Dua Kali Absen Jadi Saksi, Pimpinan Pengelola Pelabuhan PLTU Batang Tampak di Sidang Perdata

Direktur PT Aquila Transindo Utama (PT ATU) terlihat hadir di pengadilan negeri Pekalongan setelah sempat dua kali tidak hadir pada pemanggilan saksi persidangan kasus pidana dugaan tagihan fiktif Pelabuhan Khusus PLTU Batang.


Ia mendampingi stafnya menjadi saksi di kasus perdata melawan PT Sparta Putra Adhyaksa (PT SPA).

Kuasa hukum PT SPA, Zainudin mempertanyakan, kehadiran direktur PT Aquila Transindo Utama (ATU) yang hadir itu.

"Kemarin di sidang pidana (Direktur PT ATU) dua kali tidak hadir sebagai saksi. Ini di sidang perdata dan hanya mendampingi stafnya bersaksi kok kelihatan?" tanyanya usai sidang, Senin (31/10).

Ia mengatakan, Direktur PT ATU beralasan ke luar kota saat dipanggil sebagai saksi sidang. Baginya hal itu tidak masuk akal.

Zainudin berpendapat bahwa kehadiran sebagai saksi sidang pidana merupakan kewajiban. Hal itu seharusnya diprioritaskan oleh Direktur PT ATU.

"Berdasarkan pasal 159 ayat (2) Kitab Undang-Undang Hukum Acara Pidana (KUHAP) menjelaskan bahwa, menjadi saksi dalam suatu perkara merupakan kewajiban setiap orang," jelasnya.

Ia juga menambahkan, dalam Pasal 224 KUHP, disebutkan bahwa saksi yang dengan sengaja tidak memenuhi kewajibannya diancam penjara maksimal sembilan bulan pada kasus pidana. Sedangkan pada kasus lainnya, diancam penjara maksimal enam bulan.

Sidang pidana yang dimaksud adalah kasus dugaan tagihan fiktif pelayanan di Pelabuhan Khusus PLTU Batang. Terdakwa dalam kasus pidana itu adalah Rosi Yunita yang dituduh membuat 16 invoice fiktif sekitar Rp200 jutaan.

Adapun agenda sidang perdata kali ini adalah jadwal pemeriksaan saksi dari penggugat yaitu PT ATU dan PT SPA sebagai penggugat.

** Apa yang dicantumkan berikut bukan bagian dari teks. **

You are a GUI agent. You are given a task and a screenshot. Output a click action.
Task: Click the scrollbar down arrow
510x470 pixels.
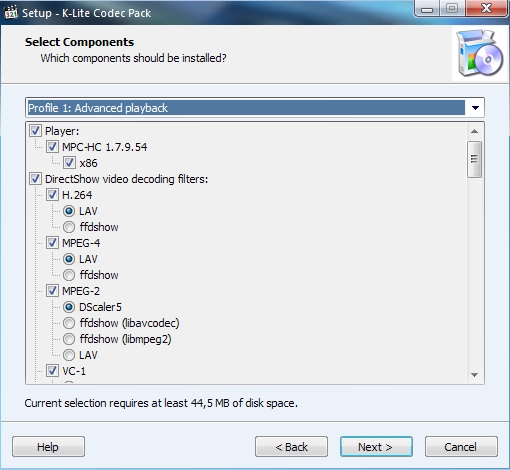pyautogui.click(x=475, y=375)
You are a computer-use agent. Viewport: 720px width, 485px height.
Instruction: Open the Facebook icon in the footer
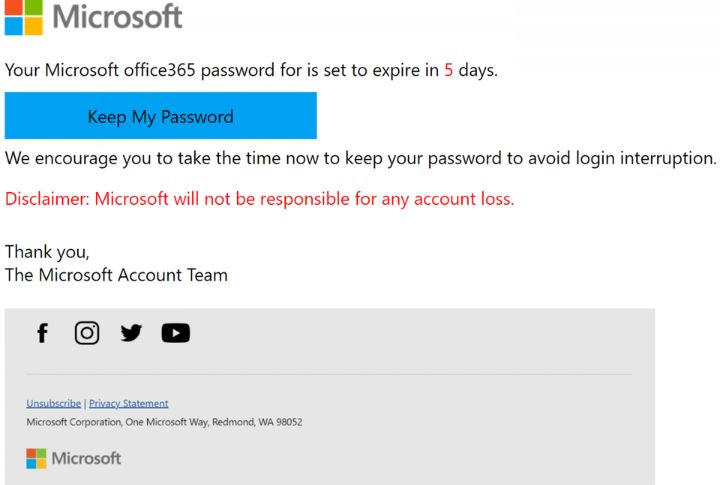tap(43, 333)
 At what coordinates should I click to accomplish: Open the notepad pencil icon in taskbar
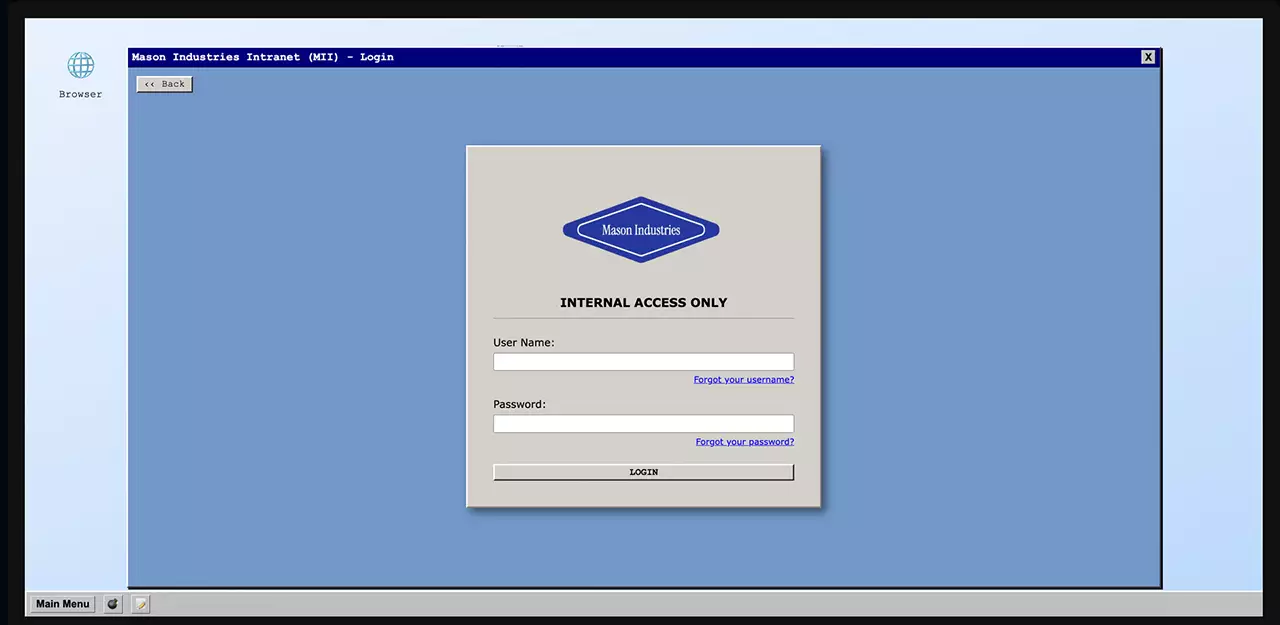(141, 604)
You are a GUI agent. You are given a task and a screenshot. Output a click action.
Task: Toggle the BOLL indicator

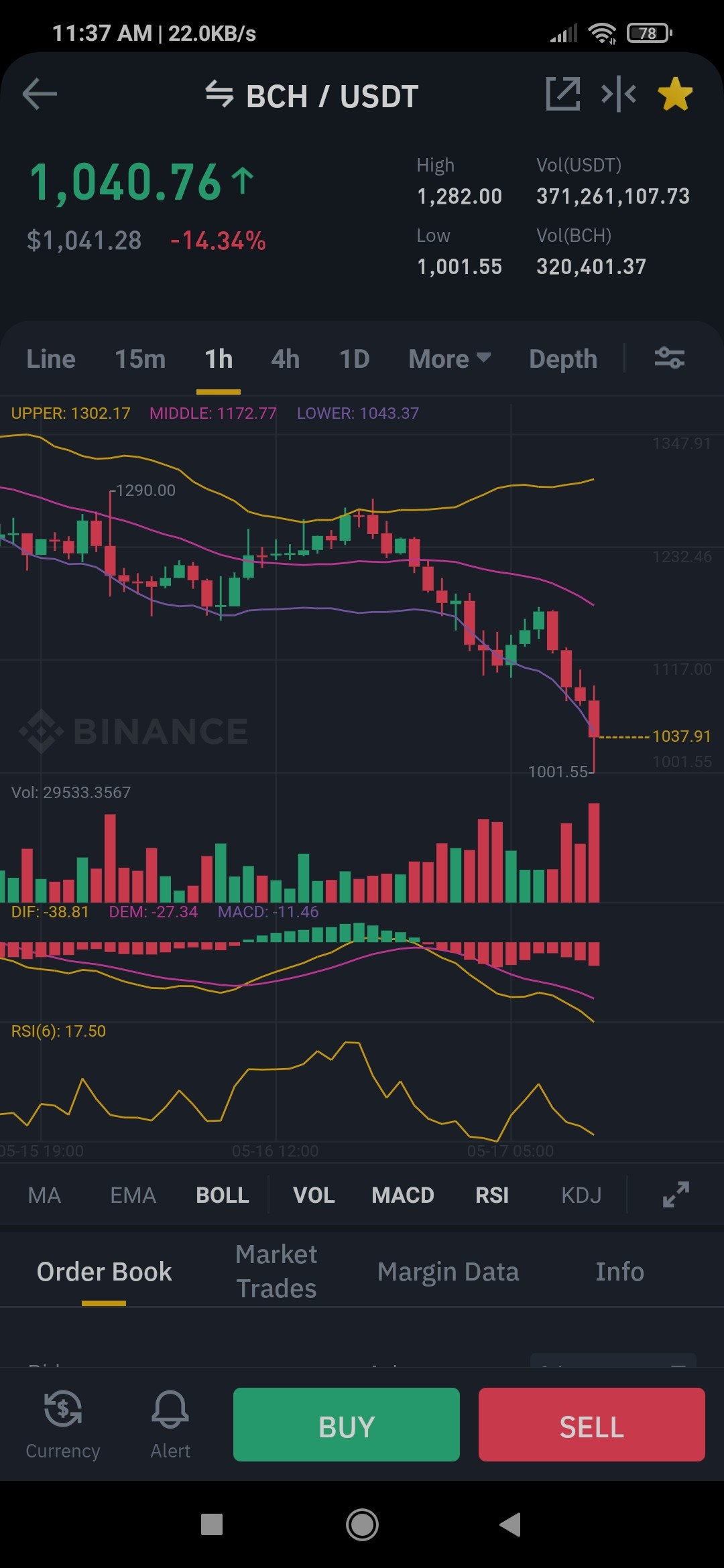[223, 1195]
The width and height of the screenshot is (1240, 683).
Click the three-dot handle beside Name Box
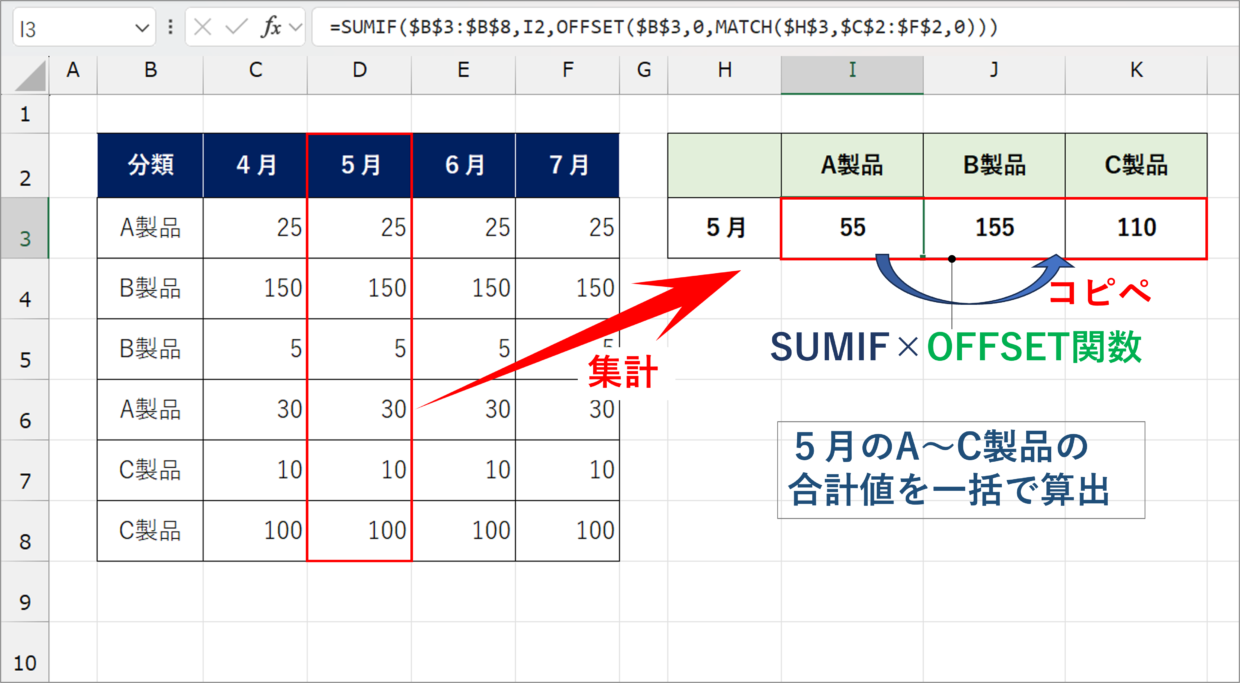(x=170, y=28)
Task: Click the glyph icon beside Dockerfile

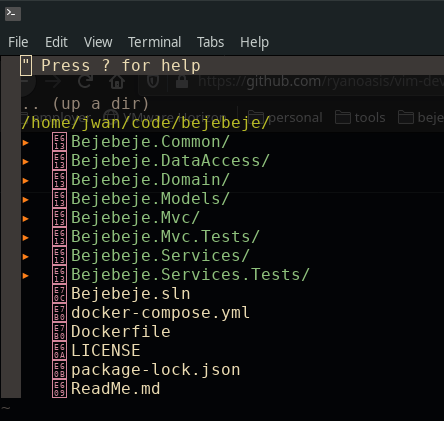Action: (x=59, y=332)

Jalannya sidang dipenuhi pertanyaan tentang keluarnya invoice pelayanan jasa tunda yang jadi sumber gugatan.

Kuasa hukum PT ATU, Oktorian Sitepu menyatakan bahwa 16 invoice yang dipermasalahkan PT SPA merupakan tagihan sebelum revisi. Pihak kliennya sudah merevisi invoice karena adanya perbedaan dengan PT Timur Bahari selaku pemilik kapal layanan pandu tunda.

"Terungkap dalam fakta persidangan invoice yang digadang-gadang oleh tergugat itu sudah dicabut," jelasnya.

Pencabutan  itu terkait keterlambatan bagian keuangan menerima informasi perubahan tarif tunda.

Lalu, ia juga menyebut bahwa kliennya bukan tidak memberi layanan pandu tapi tidak bisa memberi layanan. Alasannya, seharusnya  pemberitahuan kedatangan  kapal  adalah 24 jam sebelumnya.

"Tapi, tahu-tahu sudah datang sandar," jelasnya.